## ARBEITSAUFTRAG 1
Um wie viel Prozent soll das reale Euroraum-BIP 2021 laut Konsens im bereitgestellten Text wachsen?
## ARBEITSAUFTRAG 2
Gib die Stelle aus dem bereitgestellten Text wortgetreu wieder, beginnend mit „Die Fed wird“ und weiter bis einschließlich „kürzerer Laufzeit bevorzugt.“.

## BEREITGESTELLTER TEXT
+---+

Den stärksten Anstieg erwarten wir bei der Zehnjahresrendite.

Peter Becker, Investment Director Fixed Income, Capital Group

Die Fed wird mit der Ankündigung dieser Straffung aber noch warten, da sie eher reagieren als zu früh handeln will, um ihre Ziele zu erreichen. Wir sind uns relativ sicher, dass die Fed bei der Straffung ähnlich vorgehen wird wie 2013 bis 2015. Aber auch bei einer weniger expansiven Geldpolitik sehen wir das Risiko deutlich ansteigender Kurzfristzinsen als begrenzt an. Interessant sind dann Kurzläufer, die davon profitieren, wenn die Fed die Zinsen weniger stark anhebt als der Markt derzeit erwartet. Bislang hat man für den Fall einer Risikoaversion und einer Abflachung der Zinsstrukturkurve am Ende auf Langläufer gesetzt. Nun werden stattdessen Titel mit kürzerer Laufzeit bevorzugt.

Europa
In Europa sind Probleme bei der Covid-19 Impfkampagne erwartet worden, was sich durch Strategiewechsel und Verzögerungen bestätigt hat. Die europäische Wirtschaft scheint trotzdem krisenfest. Die Zahlen des Dienstleistungssektors blieben stabil und auch die Indikatoren für das verarbeitende Gewerbe waren zuletzt sehr gut.

Wir setzen insgesamt auf eine kürzere Duration.

Peter Becker

Die Impfungen haben dennoch teilweise für Probleme gesorgt, sodass es zeitweise zu weiteren Kontaktbeschränkungen gekommen ist. Mit dem Voranschreiten der Impfkampagne ist die europäische Wirtschaft aber in einer guten Position, um parallel zur Erholung der Weltwirtschaft zu wachsen: Der Konsens ist, dass das reale Euroraum-BIP 2021 um 4,25 Prozent wächst. Die Inflation wird den Prognosen zufolge auf 1,5 Prozent steigen. Das Pandemie-Notfallkaufprogramm der EZB sorgt aber weiter für eine bessere Markttechnik. Die EZB hat im März mitgeteilt, dass sie die Wertpapierkäufe beschleunigen will. Dennoch könnten die Erholung der Weltwirtschaft und ein entsprechender Anstieg der US-Renditen auch die europäischen Renditen weiter steigen lassen. Deshalb setzen wir insgesamt auf eine kürzere Duration. Chancen bieten ausgewählte Peripherieländeranleihen. Aufgrund der Tendenz zu höheren Renditen und einer potentiell höheren Volatilität ist hier aber Vorsicht geboten.

+---+

## GESPEICHERTE DATEN

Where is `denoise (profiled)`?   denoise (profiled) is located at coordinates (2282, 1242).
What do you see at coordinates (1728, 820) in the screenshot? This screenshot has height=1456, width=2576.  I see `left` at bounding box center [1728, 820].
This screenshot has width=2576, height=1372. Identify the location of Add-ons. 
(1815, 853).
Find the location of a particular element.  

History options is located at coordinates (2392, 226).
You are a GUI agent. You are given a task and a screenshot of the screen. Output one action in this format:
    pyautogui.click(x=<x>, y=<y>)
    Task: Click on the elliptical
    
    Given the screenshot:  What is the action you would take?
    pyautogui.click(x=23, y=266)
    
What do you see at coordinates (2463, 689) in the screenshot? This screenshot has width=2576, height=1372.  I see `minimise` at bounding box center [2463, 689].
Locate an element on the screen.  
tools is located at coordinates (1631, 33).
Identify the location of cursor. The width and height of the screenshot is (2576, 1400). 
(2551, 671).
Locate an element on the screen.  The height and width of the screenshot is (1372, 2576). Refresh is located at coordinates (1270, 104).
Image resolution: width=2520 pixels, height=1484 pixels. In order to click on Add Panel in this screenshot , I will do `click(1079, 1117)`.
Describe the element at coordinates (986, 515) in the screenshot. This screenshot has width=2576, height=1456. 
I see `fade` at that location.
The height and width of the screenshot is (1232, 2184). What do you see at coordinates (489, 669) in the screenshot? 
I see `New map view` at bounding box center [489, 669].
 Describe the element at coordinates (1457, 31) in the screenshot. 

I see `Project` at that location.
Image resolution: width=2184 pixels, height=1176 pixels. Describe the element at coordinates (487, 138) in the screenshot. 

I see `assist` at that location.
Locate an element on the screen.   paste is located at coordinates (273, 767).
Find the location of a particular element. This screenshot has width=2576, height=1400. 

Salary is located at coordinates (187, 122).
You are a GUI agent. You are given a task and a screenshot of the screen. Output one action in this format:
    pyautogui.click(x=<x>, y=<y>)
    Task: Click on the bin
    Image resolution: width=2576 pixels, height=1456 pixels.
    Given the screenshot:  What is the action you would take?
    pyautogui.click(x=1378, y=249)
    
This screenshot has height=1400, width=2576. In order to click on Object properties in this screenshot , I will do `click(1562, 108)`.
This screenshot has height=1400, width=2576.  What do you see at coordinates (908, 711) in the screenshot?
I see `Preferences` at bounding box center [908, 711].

+---+

## ERWARTETE ANTWORT 1
Um 4,25 Prozent.

## ERWARTETE ANTWORT 2
Die Fed wird mit der Ankündigung dieser Straffung aber noch warten, da sie eher reagieren als zu früh handeln will, um ihre Ziele zu erreichen. Wir sind uns relativ sicher, dass die Fed bei der Straffung ähnlich vorgehen wird wie 2013 bis 2015. Aber auch bei einer weniger expansiven Geldpolitik sehen wir das Risiko deutlich ansteigender Kurzfristzinsen als begrenzt an. Interessant sind dann Kurzläufer, die davon profitieren, wenn die Fed die Zinsen weniger stark anhebt als der Markt derzeit erwartet. Bislang hat man für den Fall einer Risikoaversion und einer Abflachung der Zinsstrukturkurve am Ende auf Langläufer gesetzt. Nun werden stattdessen Titel mit kürzerer Laufzeit bevorzugt.